First, the abstract types:

abstract type Sampleable{P,X} end

abstract type Distribution{P,X} <: Sampleable{P,X} end 

Here P is the parameter space, and X is the type of the sample space. Critically, there are no constraints on either of these at the type level. If you want X to be something other than <: Real or <: Array, go for it. No problem.

P can be anything, but NamedTuples are especially convenient, because they make it easy to use different parameterizations. For example, a Gamma could look like this:

struct Gamma{P,X} <: Distribution{P,X}
    par :: P
    Gamma(nt::NamedTuple) = Gamma{typeof(nt), typeof(nt[1])}(nt)
end

Again, the types are very flexible. A Gamma over symbolic values, for example, is easy.

Passing a NamedTuple is a bit awkward, but that’s easily fixed with

Gamma(;kwargs...) = Gamma((;kwargs...))

We may also want a default parameterization without requiring names:

Gamma(k :: Real, θ :: Real) = Gamma(k=k, θ=θ)

logpdf then looks like this:

function logpdf(d::Gamma{P,X}, x::X) where {P <: NamedTuple{(:k,:θ)}, X <: Real}
    k = d.par.k; θ = d.par.θ
    (k - 1) * log(x) - x/θ - k * log(θ) - loggamma(k)
end

This is for a shape k and scale θ. Maybe we’d rather parameterize by a shape and rate? Ok:

function logpdf(d::Gamma{P,X}, x::X) where {P <: NamedTuple{(:α,:β)}, X <: Real}
    α = d.par.α; β = d.par.β
    (α - 1) * log(x) - β*x + α * log(β) - loggamma(α)
end

Or by a shape and a mean?

function logpdf(d::Gamma{P,X}, x::X) where {P <: NamedTuple{(:k,:μ)}, X <: Real}
    μ = d.par.μ; k = d.par.k
    α = k; β = k/μ
    (α - 1) * log(x) - β*x + α * log(β) - loggamma(α)
end

This is already much faster than Distributions (at least in part due to lack of inlining in the latter):

julia> @btime logpdf(Gamma(2.0,1.0),4.0)
  13.964 ns (0 allocations: 0 bytes)

** INFORMATION PROVIDED **
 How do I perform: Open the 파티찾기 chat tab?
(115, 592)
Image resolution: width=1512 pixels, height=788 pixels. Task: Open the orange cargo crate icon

** TASK SET **
(a) From the Julia distributions text, set down the passage between "First, the abstract" and "it. No problem.", inclusive.
(b) In the Julia distributions text, what time does the benchmark of logpdf(Gamma(2.0,1.0),4.0) report?

** ANSWERS TO THE TASKS **
(a)
First, the abstract types:

abstract type Sampleable{P,X} end

abstract type Distribution{P,X} <: Sampleable{P,X} end 

Here P is the parameter space, and X is the type of the sample space. Critically, there are no constraints on either of these at the type level. If you want X to be something other than <: Real or <: Array, go for it. No problem.

(b) 13.964 ns, with 0 allocations.